§ **Teks Bacaan**
"""
Yang menjadi pertanyaan kita adalah, Apakah kembalinya beliau saw menghadap Allah swt untuk memohon keringanan tersebut dalam pengertian yang sesungguhnya ataukah khayalan?  Apakah peristiwa tersebut terjadi pada diri beliau saw dalam keadaan jaga/sadar ataukah di tengah tidurnya? Apakah peristiwa tersebut benar ataukah bohong? Apakah Nabi Musa saat itu mati ataukah hidup sehingga dia bisa memberi saran kepada beliau saw agar meminta keringanan kepada Allah swt ?

 Al-Hakim mengetengahkan hadis shahih dari jalan Ibnu Abbas ra, bahwa Rasulullah saw pernah lewat di suatu lorong jalan menuju ke satu bukit, kemudian bertanya kepada para sahabat : “Apa ini?”. Jawab para sahabat : “Lorong jalan menuju ke bukit ini dan itu!”. Beliau saw bersabda : “Seakan-akan aku melihat Nabi Yunus as yang sedang berada di atas ontanya yang tali kekangnya terbuat dari tali sabut, ia berpakaian jubah dari bulu domba, seraya membaca Talbiyah : Labbaikaalloohumma labbaik”. (Tersebut didalam kitab Ad-Durrul Mantsur, juz 4, hal. 234).

Riwayat yang lain menjelaskan bahwa Rasulullah saw pernah melewati daerah Wady al-Arzaq, kemudian bersabda : “Sepertinya aku melihat Nabi Musa as yang turun dari Tsaniyyah (Lorong jalan menuju ke bukit) seraya membaca Talbiyah”.  Kemudian beliau saw melewati lorong jalan menuju ke bukit Harsya dan bersabda : “Sepertinya aku melihat Nabi Yunus bin Matta di atas onta yang berbulu kemerah-merahan . Dia berpakaian jubah dari wol dan tali kekangnya dari sabut, sambil membaca Talbiyah terus menerus”.

Didalam hadis yang lain juga diceritakan sabda beliau saw : “Sepertinya aku melihat Nabi Musa yang sedang meletakkan kedua tangannya untuk menutupi kedua telinganya”.
"""
§ **Bahan Tersedia**
"""
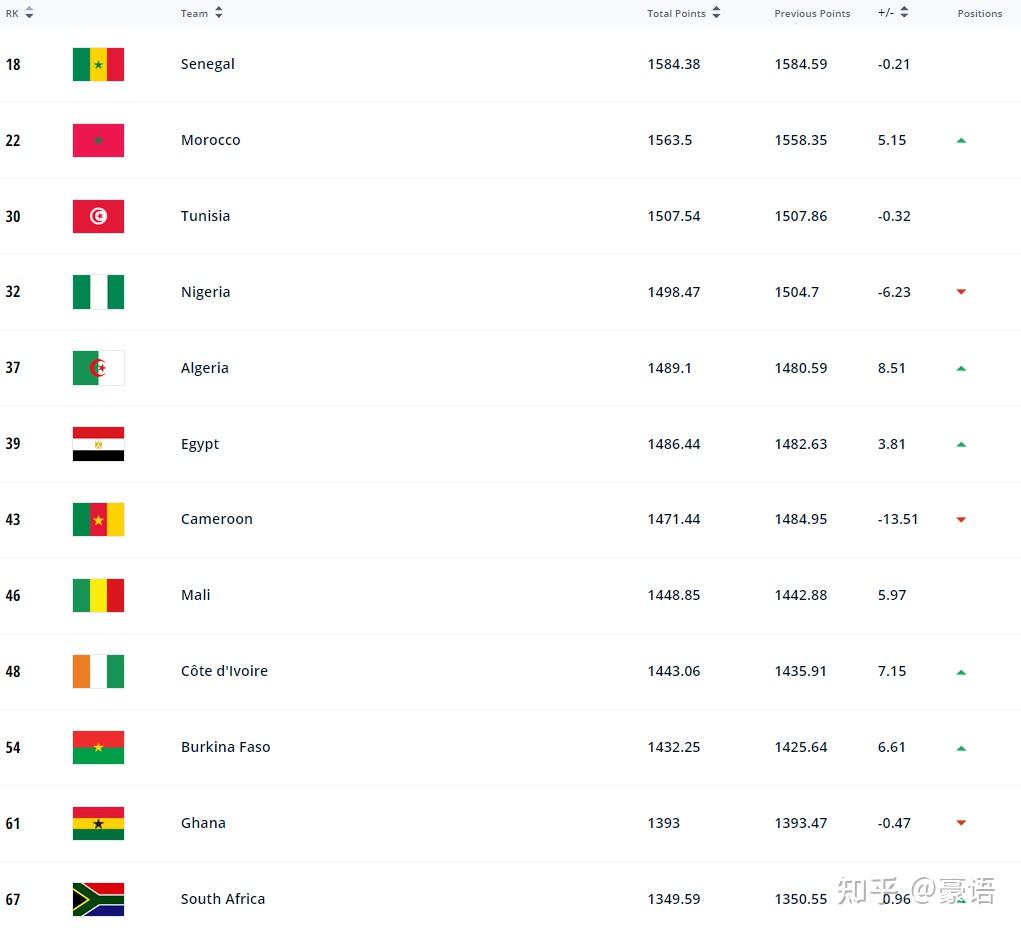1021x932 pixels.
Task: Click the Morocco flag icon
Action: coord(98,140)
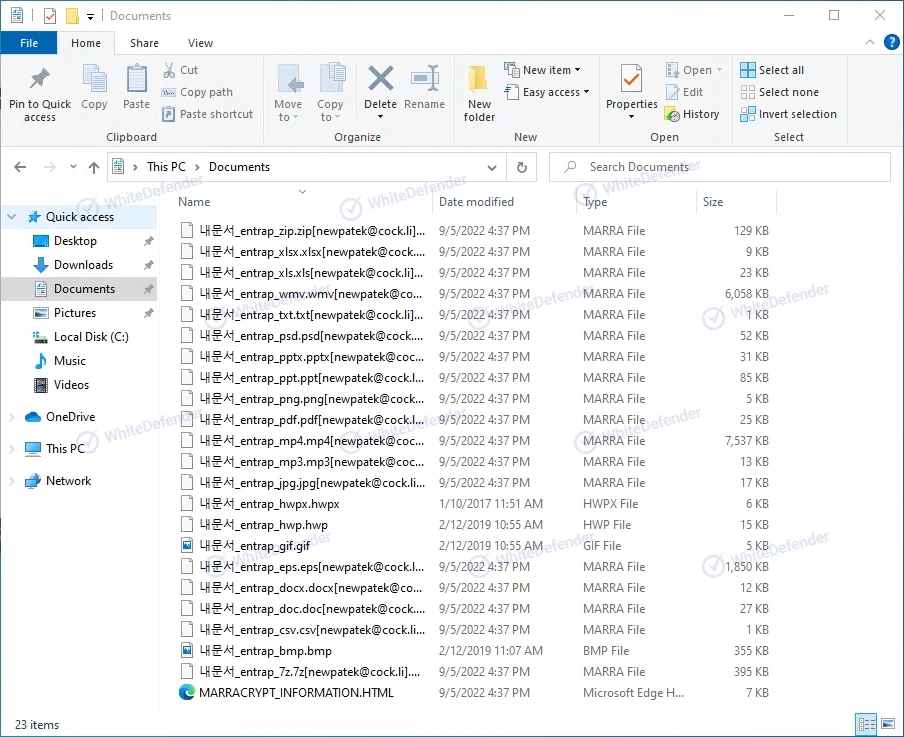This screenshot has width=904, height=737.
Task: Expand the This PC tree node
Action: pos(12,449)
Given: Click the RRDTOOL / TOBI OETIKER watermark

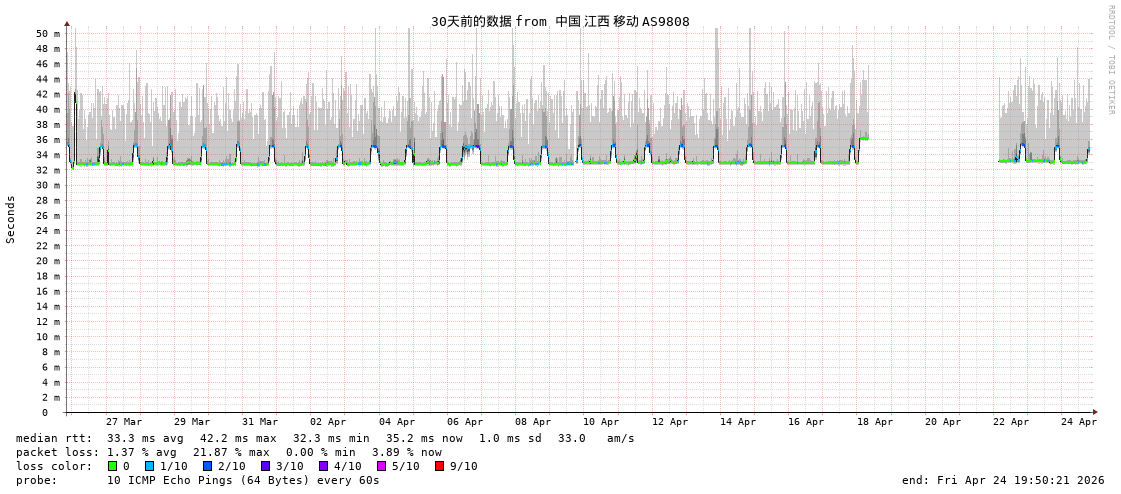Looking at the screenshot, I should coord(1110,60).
"""
§ **Latihan Soal**
[1] Jawab pertanyaan ini berdasarkan teks bacaan:
(a) Al-Hakim mengetengahkan hadis shahih dari jalan siapa?
(b) Daerah apa yang dilewati Rasulullah saw saat beliau bersabda seakan melihat Nabi Musa as turun dari Tsaniyyah?
(c) Untuk apa Nabi Musa meletakkan kedua tangannya dalam hadis yang terakhir?
[2] Tentukan apakah tiap pernyataan berikut sesuai dengan teks bacaan. Jawab ya atau tidak, lalu kutip kata-kata teks yang menentukannya.
(a) Dalam hadis dari Al-Hakim, tali kekang onta Nabi Yunus as terbuat dari tali sabut.
(b) Onta Nabi Yunus bin Matta yang terlihat di lorong jalan menuju bukit Harsya berbulu putih.
(c) Hadis dari Al-Hakim disebut ada di kitab Ad-Durrul Mantsur, juz 5.
[3] Tuliskan kembali bagian teks bacaan dari "Al-Hakim mengetengahkan hadis" sampai "4, hal. 234)." tanpa mengubah apa pun.
Baris-baris data di atas tidak perlu dipakai.

§ **Jawaban Berurutan**
[1]
(a) Dari jalan Ibnu Abbas ra.
(b) Wady al-Arzaq.
(c) Untuk menutupi kedua telinganya.

[2]
(a) Ya: "tali kekangnya terbuat dari tali sabut"
(b) Tidak: "di atas onta yang berbulu kemerah-merahan"
(c) Tidak: "juz 4, hal. 234"

[3]
Al-Hakim mengetengahkan hadis shahih dari jalan Ibnu Abbas ra, bahwa Rasulullah saw pernah lewat di suatu lorong jalan menuju ke satu bukit, kemudian bertanya kepada para sahabat : “Apa ini?”. Jawab para sahabat : “Lorong jalan menuju ke bukit ini dan itu!”. Beliau saw bersabda : “Seakan-akan aku melihat Nabi Yunus as yang sedang berada di atas ontanya yang tali kekangnya terbuat dari tali sabut, ia berpakaian jubah dari bulu domba, seraya membaca Talbiyah : Labbaikaalloohumma labbaik”. (Tersebut didalam kitab Ad-Durrul Mantsur, juz 4, hal. 234).